When they started to notice signs of development around one of their local beaches, they and a group of neighbours formed the Kingsburg Coastal Conservancy. At the same time, a similar community initiative was forming to protect the islands in Mahone Bay. “We realized that things weren’t going to stay the way they were unless we did something,” remembers Greg. The Nova Scotia Nature Trust was also in its early days, and communication began about how to proceed and partner in order to protect coastline along the Kingsburg Peninsula. 

“We have been here since 1974,” explains Suzanne. “It takes a while for a community to develop a plan for saving what is valued.” Greg agrees. “These things don’t happen overnight. But all the while, consciousness is raised.” When they began their campaign, Hirtles Beach and Gaff Point were not particularly well-known destinations, even to people living nearby; now they see many more people enjoying the beach every time they visit. “It’s been interesting over the last fifteen years to see how remarkably popular Gaff Point has become,” says Greg. “Then the concern becomes, is it going to become spoiled with too much use and threaten the nature of the reason why it was protected in the first place? All of these things are so dynamic. I don’t know what the right answers are but I’m extremely pleased that people are enjoying these places.” The Kingsburg Coastal Conservancy continues its work in the region to this day.

Rocky shoreline at Gaff Point. Photo credit: Dave Watson

They also point to the long-term success of the partnership with and support of the Municipality of the District of Lunenburg. “That’s been noticeable over the past 25 years, and they deserve credit for that,” notes Greg. “There’s been a growing understanding in the community and beyond that we need to protect access to coastal Nova Scotia. That’s become more commonplace now, and I think landowners are more open to positive thinking about that, although we’ve got a way to go yet.”

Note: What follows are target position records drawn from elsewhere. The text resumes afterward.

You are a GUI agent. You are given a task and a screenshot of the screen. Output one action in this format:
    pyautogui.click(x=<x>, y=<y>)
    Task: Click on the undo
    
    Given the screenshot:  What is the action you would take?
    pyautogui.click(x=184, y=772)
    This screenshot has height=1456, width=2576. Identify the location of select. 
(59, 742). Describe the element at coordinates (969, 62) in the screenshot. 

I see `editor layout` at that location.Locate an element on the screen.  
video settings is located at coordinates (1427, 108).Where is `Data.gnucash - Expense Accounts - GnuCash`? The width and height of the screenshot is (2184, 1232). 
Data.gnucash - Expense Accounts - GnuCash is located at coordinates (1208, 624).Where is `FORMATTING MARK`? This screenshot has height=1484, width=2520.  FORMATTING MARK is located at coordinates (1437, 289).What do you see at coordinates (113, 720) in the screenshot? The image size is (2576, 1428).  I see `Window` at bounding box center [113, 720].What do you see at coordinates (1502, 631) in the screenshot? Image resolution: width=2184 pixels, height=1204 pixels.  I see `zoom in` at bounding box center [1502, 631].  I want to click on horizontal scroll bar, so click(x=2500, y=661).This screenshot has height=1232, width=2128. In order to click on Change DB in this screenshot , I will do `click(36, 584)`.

Suzanne describes their longtime support of the Nature Trust as “a perpetuation and a broadening of our efforts with the KCC, broadening it to a provincial level.” In 2005, they created and donated a special donor recognition piece for Nature Trust Legacy Circle members, through their business, Amos Pewter. And while their passion for coastline protection remains a driving force, Greg also notes that what impresses him about the Nature Trust’s conservation portfolio “is not any one particular project but the scope that you’ve picked across the province: coastal areas, inland areas, rivers, valleys, oceanfront.” They supported 2019’s Lasting Landscapes campaign and made a multi-year pledge to the Twice the Wild campaign in order to lock in the four-to-one matching funds for several years. “This 4:1 business is extraordinary—how could you not try to quadruple your dollar?” exclaims Greg. “I’m so impressed that the Nature Trust put that together and is making it work. It does create a responsibility, and I think the Nature Trust is rising to that responsibility and securing some remarkable properties. We are thankful!”

“I was doing some work on our porch and had half the windows out; she flew in and got a bit panicky trying to get back out past one of the windows that was still in place. I was able to get two hands around her and within seconds she had calmed down and seemed to enjoy having her picture taken! Made my day!” Photo credit: Suzanne Amos

Greg says that the Nova Scotia coast—and having access to it—has “just become part of who we are. We look out our window at a nice chunk of Nova Scotia headlands and a big island and salt water.” “As the years have gone past and the kids have grown up, we don’t  go to the beach as much as we used to but we really enjoy the view of the ocean from our hilltop property,” adds Suzanne. 

Hearkening back to her Nova Scotian roots, Suzanne says, “I’m very cognizant of how tiny our window is to act. Things have changed a lot, in ten years, twenty, fifty, a hundred, two hundred years. It has been very satisfying for us to be able to contribute to the goal of ensuring that some of the few remaining places of natural significance are now protected.”

Please join us in thanking Suzanne and Greg for their longtime conservation efforts, their passion for coastal protection, and their continued support for the Nature Trust!